How Weed Improves Virtual Reality

Sometimes the answer to a physiological question solves a cultural one as well.

Saurian

I have a confession: I haven’t jumped on the virtual reality bandwagon yet. Sure, having immersive experiences is great and all, but personally I’d rather play with a real dog than a digital pet. Sure, the technology has the potential to change the world for the better, but so long as capitalism rules, it’s guaranteed that investment will go mostly into neat toys for the privileged, not innovation for the benefit of humanity. I don’t think that is a profoundly cynical argument or a profound argument at all. This is just the way these things tend to go.

From my personal perspective, though, the real reason to view consumer VR skeptically is the vomit problem. When your movements in virtual reality and the real world are out of step, headsets induce an uncomfortable nausea. It’s like motion sickness’s cousin that moved to Menlo Park and got rich. This is particularly problematic for me because I only travel by motorized vehicle a couple times a week and therefore get motion sick quite quickly.
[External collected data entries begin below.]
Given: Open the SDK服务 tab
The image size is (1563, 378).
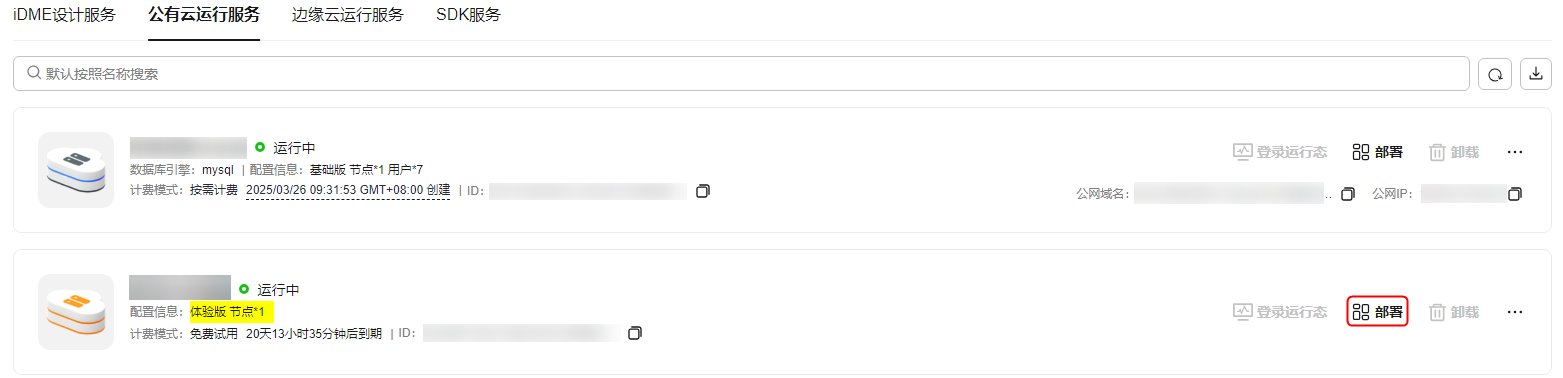Looking at the screenshot, I should click(469, 15).
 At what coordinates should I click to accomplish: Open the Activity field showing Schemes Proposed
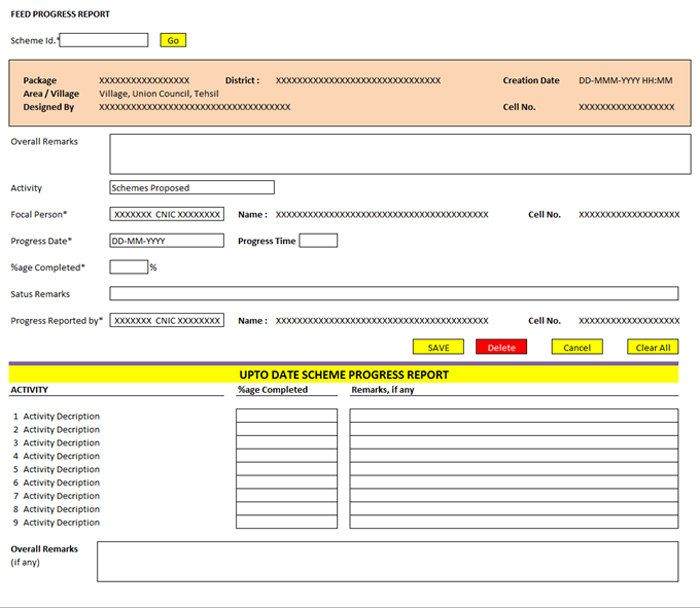[x=191, y=187]
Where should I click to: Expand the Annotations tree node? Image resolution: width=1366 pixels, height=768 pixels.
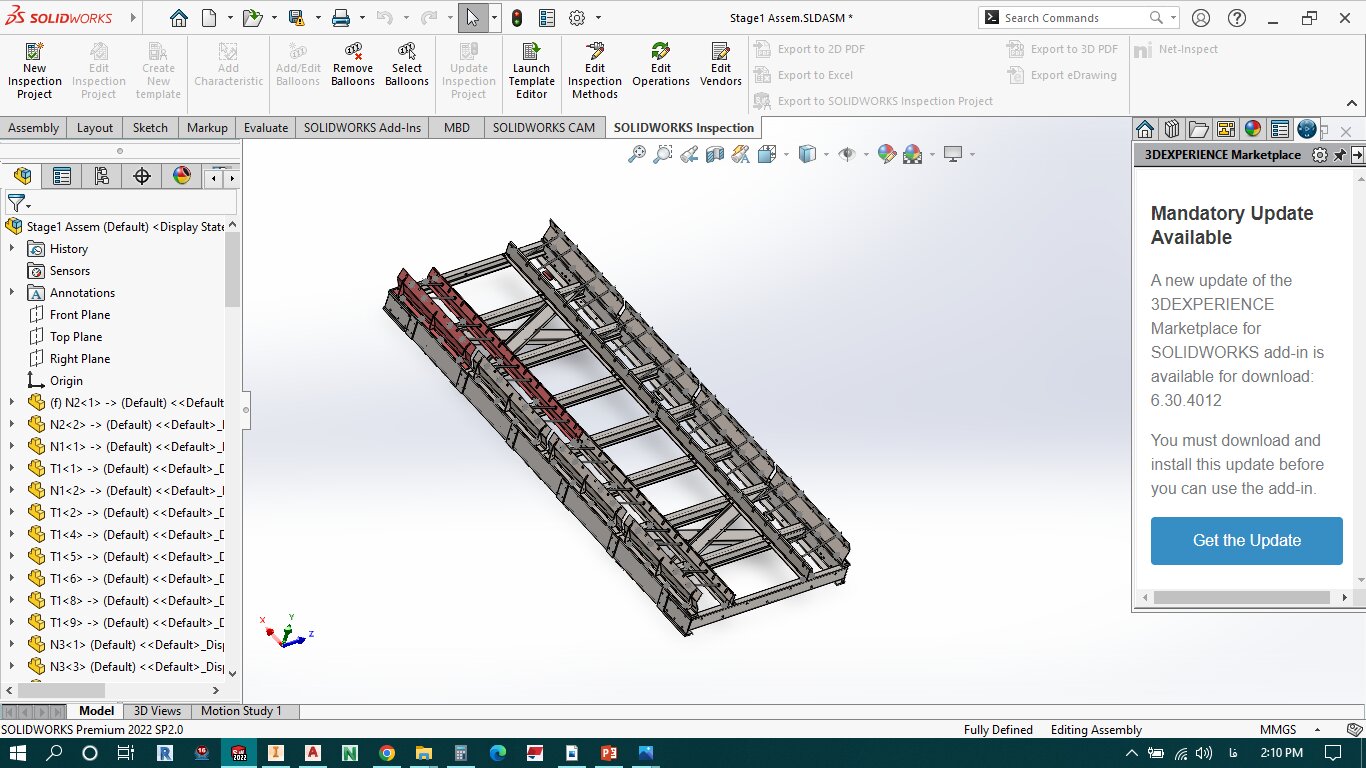pyautogui.click(x=12, y=293)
If I had an Oculus within arm’s reach, I don’t think my hand would head that way.

However, I believe there is hope for me, and for others like me. A few months ago my partner and I were headed out to go camping down a winding, nauseating stretch of highway. A friend who we ran into at the grocery store on the way out of town gifted us a joint for the trip. I’ve never made a habit of marijuana smoking, but I thanked her for the present and put it away in the glove compartment. I figured we could pass it around at the campfire later.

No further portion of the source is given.